Puis disparut légère. Ainsi qu’elle partoit,
Le Ciel tout réjoui ses louanges chantoit ;
Les Vents à son regard tenoient leurs bouches closes,
Et les petits Amours faisoient pleuvoir des roses.

Olympe s’éveille et n’a plus qu’à obéir. Vénus lui a également permis de conduire avec elle Camille, sa compagne, qui doit combler les vœux d’un certain Floridant ; mais Olympe va plus loin, elle songe de son propre conseil à mettre la jeune Fleur-de-Lys de la partie, et sans le lui dire ; car Fleur-de-Lys est éprise du gracieux Nirée, et Olympe, en ce jour de fête, veut faire le bonheur de son amie comme le sien.

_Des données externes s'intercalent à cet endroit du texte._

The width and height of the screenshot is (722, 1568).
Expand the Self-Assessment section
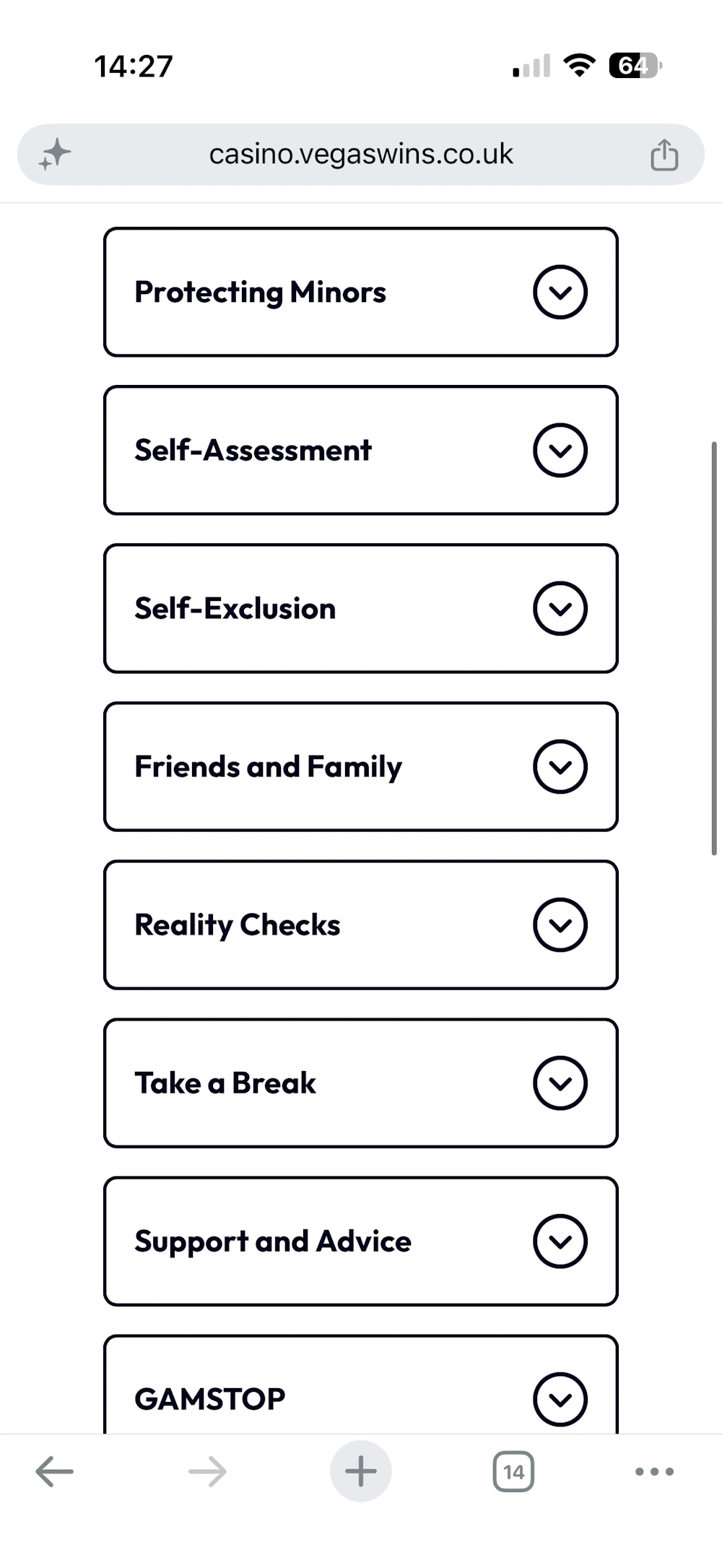[361, 450]
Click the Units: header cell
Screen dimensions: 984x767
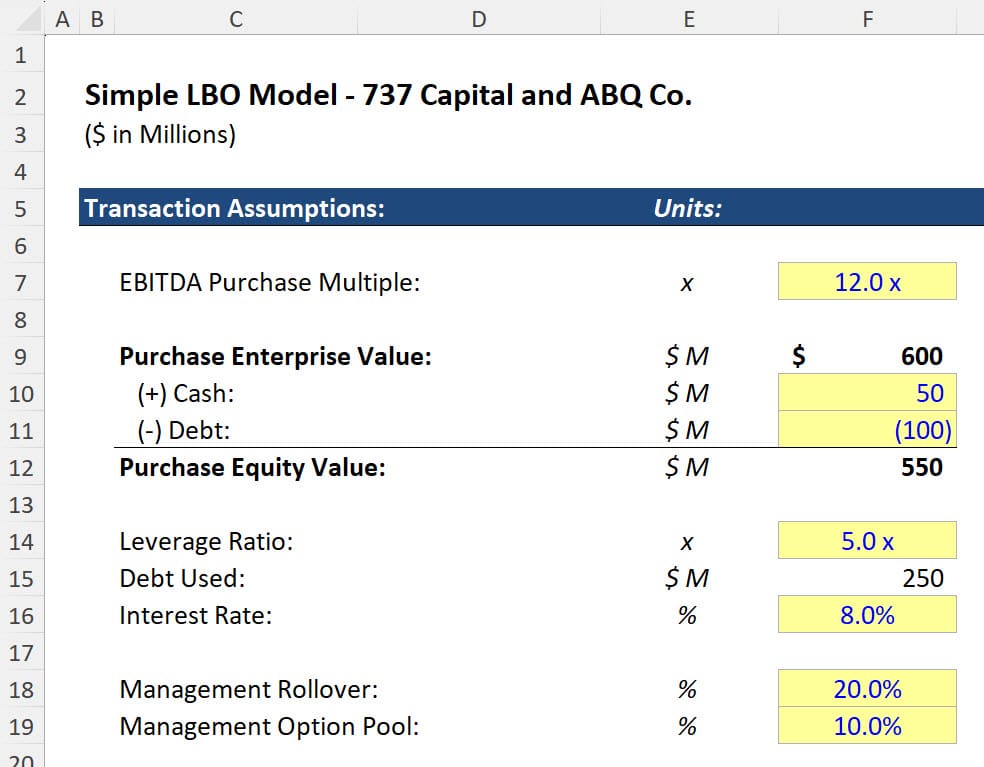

Tout se passe à ravir, et au gré de la déesse ; les couples heureux se rencontrent ; mais seule la jeune Fleur-de-Lys s’étonne et résiste ; elle blâme la téméraire Olympe, laquelle sait bien alors lui rappeler les anciens conseils, et lui rendre malicieusement la leçon à son tour :

Hé quoi, lui disoit-elle, où est votre assurance ?
Où sont tous ces propos si pleins de véhémence
Que vous me souliez dire afin de m’enflammer,
Avant que deux beaux yeux m’eussent forcé d’aimer ?
..................
Comme un soldat craintif, qui, bien loin du danger,
Ne bruit que de combats, de forcer, d’assiéger,
Parle haut des couards, leur lâcheté reproche,
Puis fuit honteusement quand l’ennemi s’approche ;
Vous fuyez tout ainsi, d’un cœur lâche et peureux,
Bien que votre ennemi ne soit pas rigoureux.

Si l’on n’était en matière si profane, j’allais dire que c’est en petit la situation de Polyeucte et de Néarque quand celui-ci, après avoir poussé son ami, recule. Mais la sage Fleur-de-Lys tient bon jusqu’à la fin. On se demande, à voir cette discrétion extrême et ce demi-voile jeté sur un coin du tableau, quel peut être ce gracieux et timide Nirée, compagnon d’Eurylas. Est-ce le duc de Guise, se dit Du Radier ? est-ce Du Guast ? est-ce Chanvallon ? Et moi je demande bien bas : Ne serait-ce pas Desportes lui-même, le discret poète, qui fait ici le modeste et n’a garde de trahir l’honneur de sa dame ?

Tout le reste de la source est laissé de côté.